The Cyprian Goddess (Symphony No. 3) Reprint of the autograph

SKU: 4506 Category:

32,00 

Granville Bantock – The Cyprian Goddess

(London 7th August 1868–London 11th October 1946)

 

Granville Bantock is to be regarded as one of Britain’s most important composers of the first third of the 20th century, even though he is virtually unknown nowadays and hasn’t been acknowledged with a complete monograph in the 70 years since his death (although this situation is now slowly changing). Bantock was particularly prolific as a composer of vocal, and especially choral music. Particularly noteworthy are his oratorios (amongst others Omar Khayyám, 1906, The Song of Songs, 1922 and Christus, 1901), as well as his unaccompanied choral symphonies Atlanta in Calydon (1911) and The Vanity of Vanities (1913), which belong to the earliest more complex counterpoint choral pieces in over 200 years in Great Britain.

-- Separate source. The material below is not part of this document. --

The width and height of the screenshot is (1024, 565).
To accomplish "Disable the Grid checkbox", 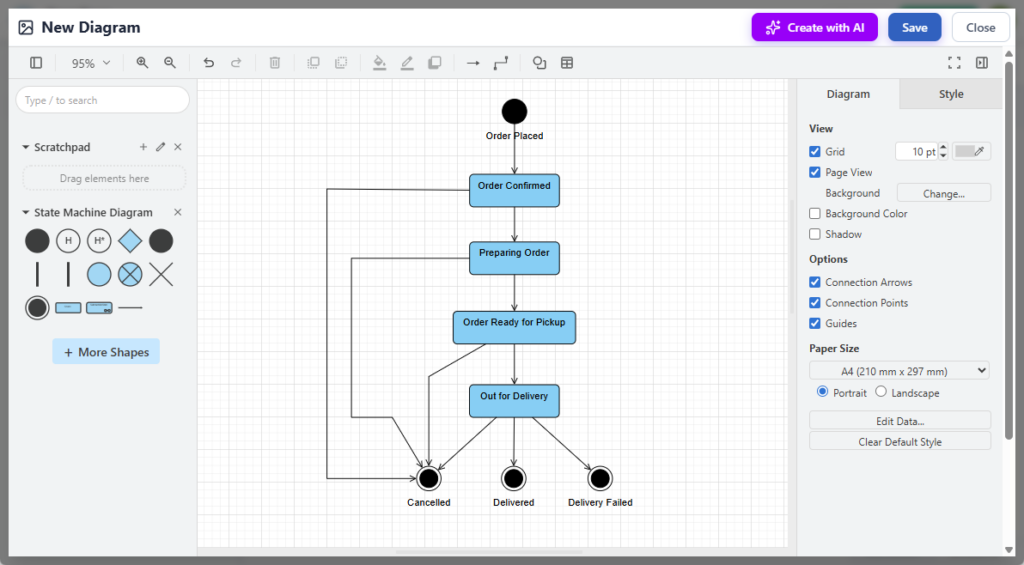I will click(815, 152).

Bantock began his studies at the London Trinity College of Music under the guidance of Gordon Saunders. His later teachers at the Royal Academy of Music were Henry Lazarus, Reginald Steggall, Frederick Corder and Alexander Campbell Mackenzie. He was a lecturer at both conservatoires early on. In 1893 he became the leading editor of the Quarterly Musical Review. From 1897 to 1901 he was the musical director of the Tower in New Brighton and later accepted the call to be Principal of the School of Music of the Birmingham Midland institute (now Birmingham Conservatoire), and became Elgar’s successor as professor of music at Birmingham University in 1908 (he was knighted in 1930).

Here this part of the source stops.